Microscopic (histologic) description
  • Mix of inflammatory and ischemic features
  • Volcano or mushroom-like eruption of fibrin, mucin and inflammatory cells, mainly neutrophils, forming a pseudomembrane overlying the injured mucosa
  • Epithelium shows ischemic appearance with attenuated / withered crypts
  • Superficial lamina propria contains dense neutrophils and some capillary fibrin thrombi
  • Adjacent epithelium may show active colitis or hemorrhage (Pathologe 2022;43:16)
Microscopic (histologic) images

Contributed by Raul S. Gonzalez, M.D. and Subramanya Sakaleshpura Mallikarjunappa, M.B.B.S., M.D.
Volcano shaped eruption

Volcano shaped eruption

Pseudomembrane

Pseudomembrane

Withered crypts

Withered crypts

Pseudo-signet ring change

Pseudo-signet ring change

Volcano shaped eruption

Volcano shaped eruption

Pseudomembrane

Pseudomembrane

Sample pathology report
  • Colon, biopsy:
    • Colonic mucosa with sloughed epithelium, neutrophils, mucin, fibrin deposition on the surface and crypts (see comment)
    • Comment: Given the reported history of recent antibiotic use and the appearance of a pseudomembrane on colonoscopy, the findings are most consistent with pseudomembranous / antibiotic associated colitis.
Differential diagnosis
  • Ischemic colitis:
    • Most often involves the watershed areas like splenic flexure and rectosigmoid
    • Lamina propria hyalinization and atrophic microcrypts are more common in ischemic colitis (Am J Surg Pathol 1997;21:706)
  • Infectious colitis by pathogens other than C. difficile:
    • Cannot be determined by histology alone
    • Identification of the responsible pathogens by lab investigations like stool assay, PCR or culture
  • Signet ring cell carcinoma:
    • Should show destructive invasion into the colonic mucosa or wall, not just signet ring shaped epithelial cells lining the native crypt spaces (Am J Surg Pathol 2004;28:1111)
Board review style question #1
Which of the following is a histologic feature of pseudomembranous colitis?

  1. Apoptosis in crypts
  2. Crypt branching
  3. Fibrin, mucin and inflammatory cells on the surface with ischemic epithelial changes
  4. Hyalinization of lamina propria
  5. Signet ring cells in the lamina propria
Board review style answer #1
C. Fibrin, mucin and inflammatory cells on the surface with ischemic epithelial changes. Fibrin, mucin and neutrophils in the epithelium forming a mushroom shape are classic features of pseudomembranous colitis. Answer A is incorrect because apoptosis of crypts is seen in medication induced colitis and graft versus host disease. Answer B is incorrect because crypt branching is a feature of chronic colitides such as inflammatory bowel disease. Answer D is incorrect because hyalinization of lamina propria is seen in ischemic colitis. Answer E is incorrect because invasive signet ring cells are found in adenocarcinoma.

Comment Here

Reference: Pseudomembranous colitis
Board review style question #2

Which of the following clinical attributes is associated with Clostridioides difficile colitis?

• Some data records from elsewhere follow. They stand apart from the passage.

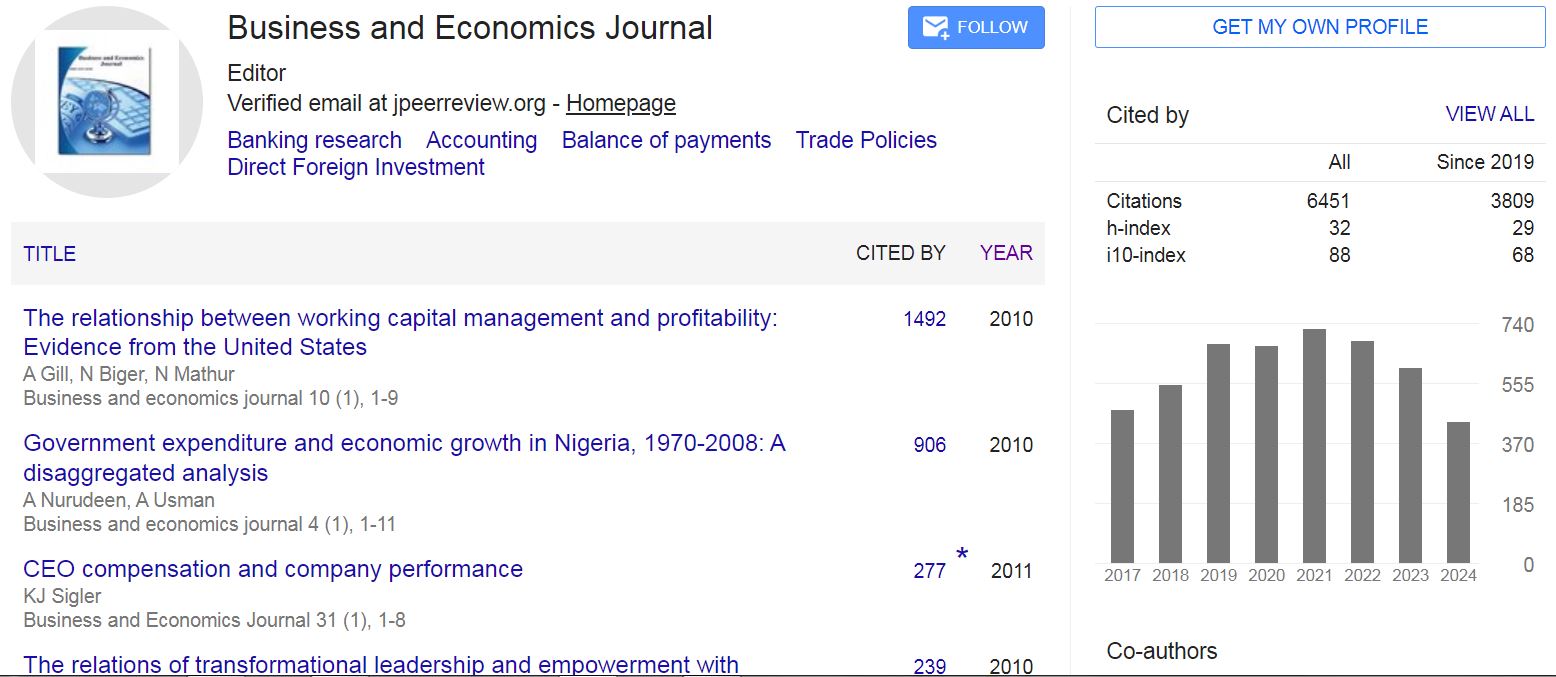Screen dimensions: 1556x677
Task: Click the 2021 bar in citations chart
Action: tap(1314, 446)
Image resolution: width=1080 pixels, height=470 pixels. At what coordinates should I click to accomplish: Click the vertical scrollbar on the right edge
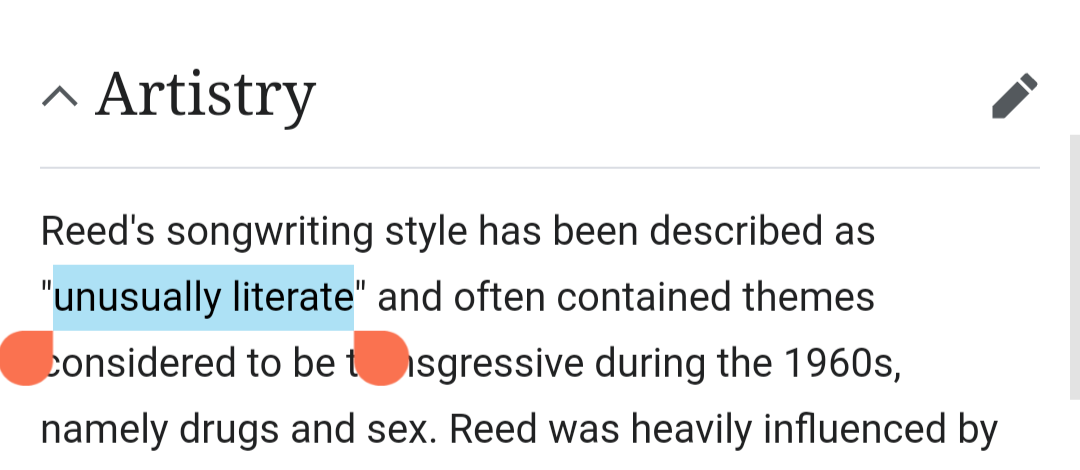(1073, 300)
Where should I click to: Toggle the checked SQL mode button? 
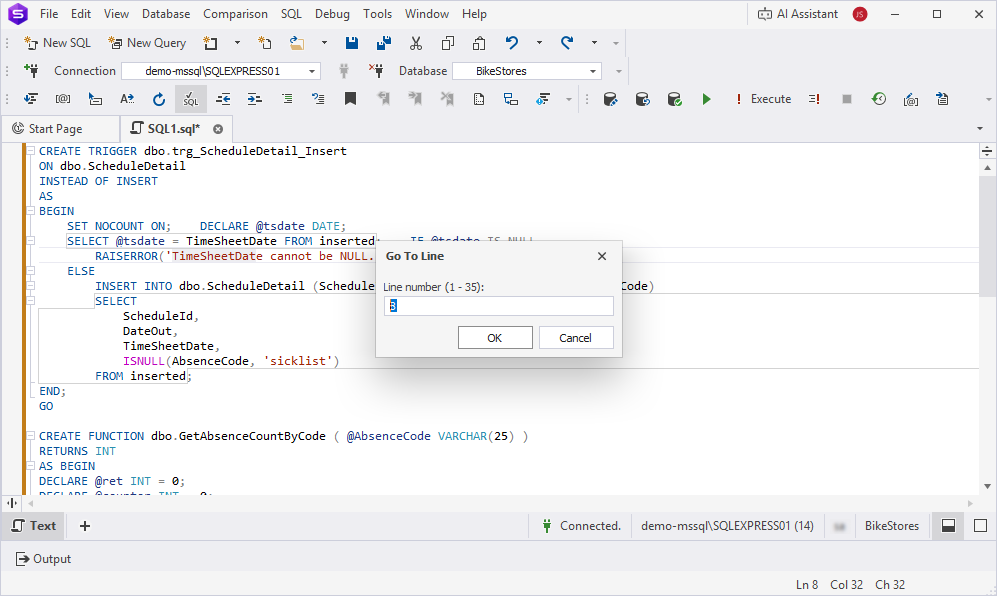coord(190,99)
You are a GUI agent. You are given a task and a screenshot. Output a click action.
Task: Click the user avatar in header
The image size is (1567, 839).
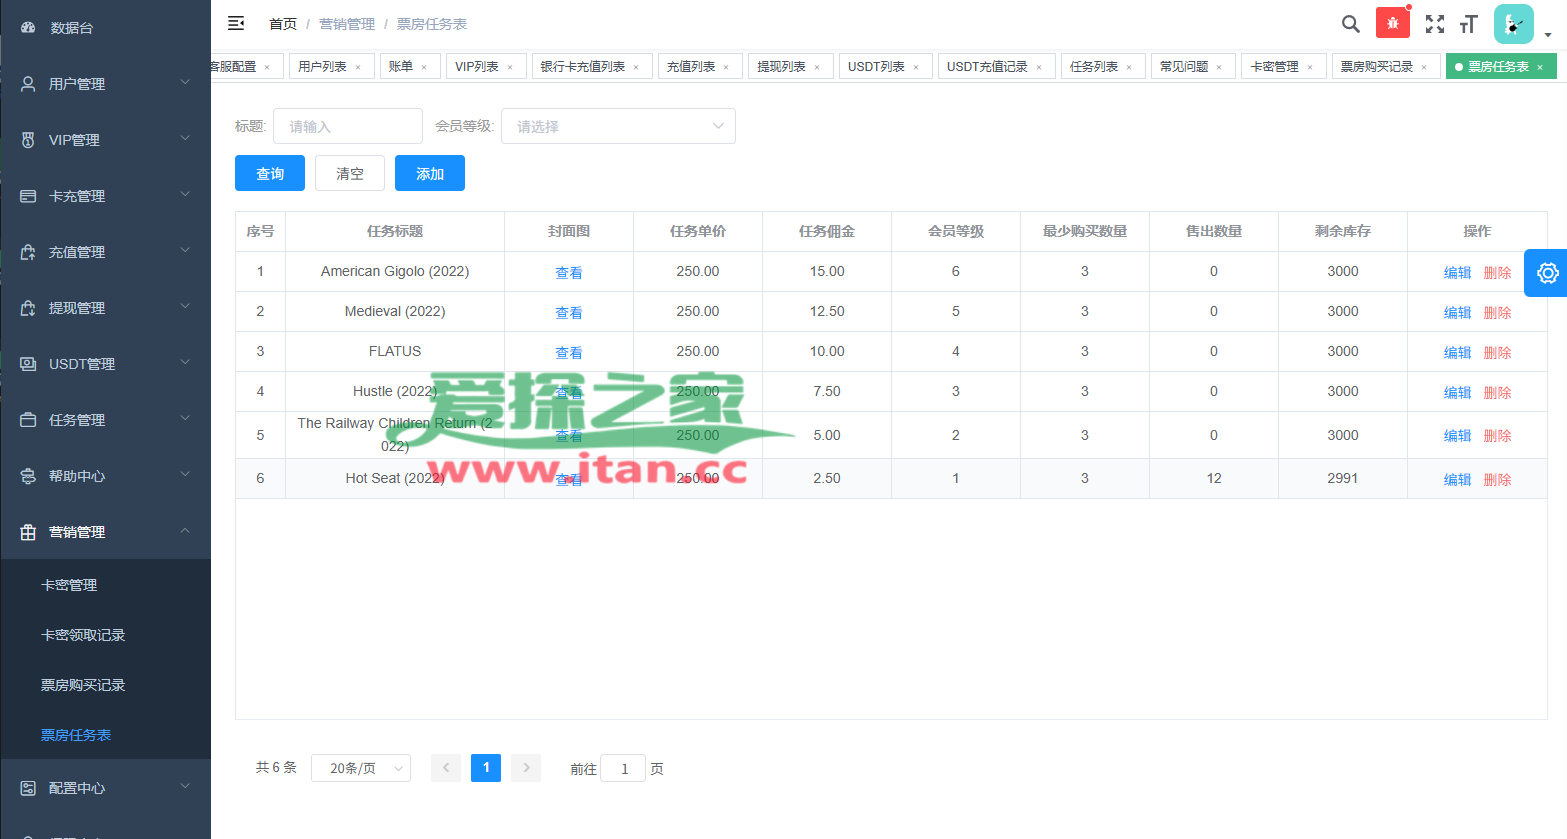point(1513,24)
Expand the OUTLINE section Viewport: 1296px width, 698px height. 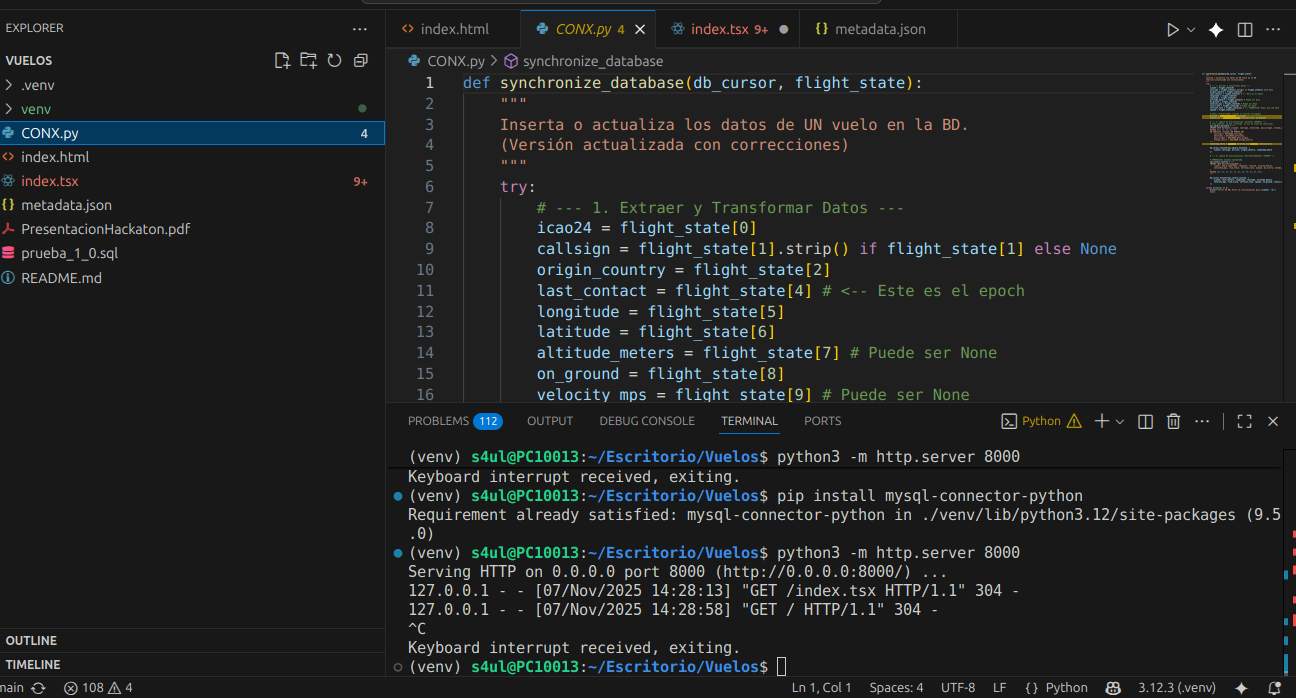31,640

  1. Autoimmune conditions
  2. Copies of HLA DQ2
  3. TP53 germline mutation
  4. Use of broad spectrum antibiotics
  5. Young age
Board review style answer #2
D. Use of broad spectrum antibiotics. Broad spectrum antibiotic use leads to colonization of C. difficile, causing pseudomembranous colitis. Answer E is incorrect because it is seen more commonly in older individuals. Answers A, B and C are incorrect because autoimmune conditions, TP53 mutation and HLA DQ2 presence are not associated with pseudomembranous colitis.